Figure 3. Postsynaptic mechanisms contribute to stress-induced inhibitory plasticity in the pPVT.

a. Schematic showing GABA puff experiment assessing postsynaptic involvement in quinpirole-induced GABAergic plasticity in D2⁺ neurons of the pPVT. b. Representative GABA-evoked responses from before and after bath application of quinpirole in the absence (top) and presence (middle) of intracellular dynamin. c. Average plot depicting the effect of quinpirole on GABA-evoked responses (n = 9, 6 mice).
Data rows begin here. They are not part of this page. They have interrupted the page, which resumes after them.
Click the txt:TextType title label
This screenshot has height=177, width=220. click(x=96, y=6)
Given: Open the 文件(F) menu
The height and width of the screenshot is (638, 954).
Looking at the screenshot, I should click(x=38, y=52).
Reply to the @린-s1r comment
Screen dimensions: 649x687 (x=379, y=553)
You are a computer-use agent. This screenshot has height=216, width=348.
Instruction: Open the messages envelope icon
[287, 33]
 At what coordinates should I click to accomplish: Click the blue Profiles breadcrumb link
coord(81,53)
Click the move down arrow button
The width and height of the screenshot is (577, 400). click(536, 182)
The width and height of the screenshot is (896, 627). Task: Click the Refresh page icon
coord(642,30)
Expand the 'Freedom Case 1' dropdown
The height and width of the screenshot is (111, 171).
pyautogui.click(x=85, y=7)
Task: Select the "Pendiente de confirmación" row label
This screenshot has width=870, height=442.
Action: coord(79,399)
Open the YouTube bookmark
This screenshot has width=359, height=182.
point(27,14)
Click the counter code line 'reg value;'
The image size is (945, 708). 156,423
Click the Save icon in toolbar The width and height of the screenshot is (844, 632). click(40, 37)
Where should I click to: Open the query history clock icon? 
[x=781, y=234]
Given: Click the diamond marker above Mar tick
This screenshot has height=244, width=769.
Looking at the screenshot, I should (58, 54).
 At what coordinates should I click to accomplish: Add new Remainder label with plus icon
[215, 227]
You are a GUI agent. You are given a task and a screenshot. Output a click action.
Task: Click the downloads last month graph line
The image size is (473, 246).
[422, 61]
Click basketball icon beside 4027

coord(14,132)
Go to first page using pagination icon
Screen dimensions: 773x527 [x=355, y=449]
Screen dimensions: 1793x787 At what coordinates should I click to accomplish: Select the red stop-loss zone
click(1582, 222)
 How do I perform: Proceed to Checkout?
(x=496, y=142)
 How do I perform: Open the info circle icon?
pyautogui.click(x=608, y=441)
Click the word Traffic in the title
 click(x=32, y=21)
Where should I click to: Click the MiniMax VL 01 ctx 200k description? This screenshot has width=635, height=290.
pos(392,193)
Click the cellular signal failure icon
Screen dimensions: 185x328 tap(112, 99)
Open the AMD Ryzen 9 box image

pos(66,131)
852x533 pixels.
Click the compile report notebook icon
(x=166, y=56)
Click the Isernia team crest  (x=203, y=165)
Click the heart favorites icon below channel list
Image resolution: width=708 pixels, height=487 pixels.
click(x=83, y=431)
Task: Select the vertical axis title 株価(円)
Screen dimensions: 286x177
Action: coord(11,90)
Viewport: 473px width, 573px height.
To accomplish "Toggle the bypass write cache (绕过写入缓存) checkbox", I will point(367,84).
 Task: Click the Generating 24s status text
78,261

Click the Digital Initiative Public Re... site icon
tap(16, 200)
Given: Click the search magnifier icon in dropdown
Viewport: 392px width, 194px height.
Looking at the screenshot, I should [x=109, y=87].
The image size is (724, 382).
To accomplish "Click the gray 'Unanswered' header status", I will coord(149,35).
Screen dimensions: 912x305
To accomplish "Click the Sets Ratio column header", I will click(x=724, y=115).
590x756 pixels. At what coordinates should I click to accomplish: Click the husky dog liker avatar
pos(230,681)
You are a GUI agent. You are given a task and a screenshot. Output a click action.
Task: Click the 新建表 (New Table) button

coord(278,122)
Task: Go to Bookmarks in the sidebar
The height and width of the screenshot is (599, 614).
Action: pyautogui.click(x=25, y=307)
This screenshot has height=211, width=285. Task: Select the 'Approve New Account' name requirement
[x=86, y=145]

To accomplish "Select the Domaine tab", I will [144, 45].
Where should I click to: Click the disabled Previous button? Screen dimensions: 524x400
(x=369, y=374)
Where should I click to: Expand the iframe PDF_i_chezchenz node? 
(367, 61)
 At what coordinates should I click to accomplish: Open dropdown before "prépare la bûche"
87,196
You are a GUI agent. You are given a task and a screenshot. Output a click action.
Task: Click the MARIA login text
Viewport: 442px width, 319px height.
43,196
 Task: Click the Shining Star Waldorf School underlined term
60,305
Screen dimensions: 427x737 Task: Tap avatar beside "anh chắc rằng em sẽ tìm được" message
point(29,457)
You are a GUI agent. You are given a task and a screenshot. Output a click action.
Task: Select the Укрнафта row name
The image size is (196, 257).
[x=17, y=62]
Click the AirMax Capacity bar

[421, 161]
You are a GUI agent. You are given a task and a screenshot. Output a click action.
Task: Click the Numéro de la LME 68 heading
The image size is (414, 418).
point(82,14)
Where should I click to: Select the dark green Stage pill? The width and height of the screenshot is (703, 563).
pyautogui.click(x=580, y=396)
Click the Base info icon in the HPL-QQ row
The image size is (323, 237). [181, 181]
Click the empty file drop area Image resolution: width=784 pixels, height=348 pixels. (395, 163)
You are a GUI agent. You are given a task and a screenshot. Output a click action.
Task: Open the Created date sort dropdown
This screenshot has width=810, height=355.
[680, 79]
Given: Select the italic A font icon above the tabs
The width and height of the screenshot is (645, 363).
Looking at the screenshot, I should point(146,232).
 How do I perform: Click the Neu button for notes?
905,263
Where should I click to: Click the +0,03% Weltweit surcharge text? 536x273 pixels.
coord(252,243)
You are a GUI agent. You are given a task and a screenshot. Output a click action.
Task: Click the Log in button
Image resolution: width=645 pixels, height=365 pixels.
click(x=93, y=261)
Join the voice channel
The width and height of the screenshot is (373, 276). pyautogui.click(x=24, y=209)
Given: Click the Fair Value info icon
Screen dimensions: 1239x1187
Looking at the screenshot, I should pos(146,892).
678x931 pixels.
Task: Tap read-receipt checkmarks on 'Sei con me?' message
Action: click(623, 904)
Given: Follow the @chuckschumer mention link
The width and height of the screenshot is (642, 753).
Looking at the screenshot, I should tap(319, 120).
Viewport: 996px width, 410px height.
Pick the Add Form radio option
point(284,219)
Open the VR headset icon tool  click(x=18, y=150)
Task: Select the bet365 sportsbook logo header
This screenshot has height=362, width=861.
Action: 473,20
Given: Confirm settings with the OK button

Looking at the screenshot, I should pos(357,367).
Note that the effect of quinpirole is prevented in neurons in which the dynamin inhibitory peptide (1 μM) was dialyzed through the patch pipette (n = 9, 4 mice). Bath application of picrotoxin (PTX) confirmed that postsynaptic responses were mediated by GABA_A receptors. d. Representative two-photon images of a pPVT neuron dendrite expressing tdTomato (red, left) and Teal-gephyrin (green, middle) in both the absence (baseline, upper) and the presence (15 min, bottom) of 10 μM quinpirole. Arrowhead indicates a gephyrin-positive punctum whose fluorescence decreases following bath application of quinpirole. e. Changes in green/red (G/R) ratio at gephyrin puncta over time (light red, individual traces with quin; red, averaged trace with quin; gray circles, average without quinpirole). Difference between control and quinpirole: at 5 min P=0.051, at 15 min P=0.0046, and at 20 min P=0.000012; two-sided t-test. f. Summary bar graph of the change of G/R ratio before and 20 min after 10 μM quinpirole (Control: 100 ± 0.8%, n = 4 cells, 4 mice; Quinpirole: 52.8 ± 4.1%, n = 23 cells, 10 mice; ***P= 0.000012; two-sided t-test). Data shown as mean ± s.e.m.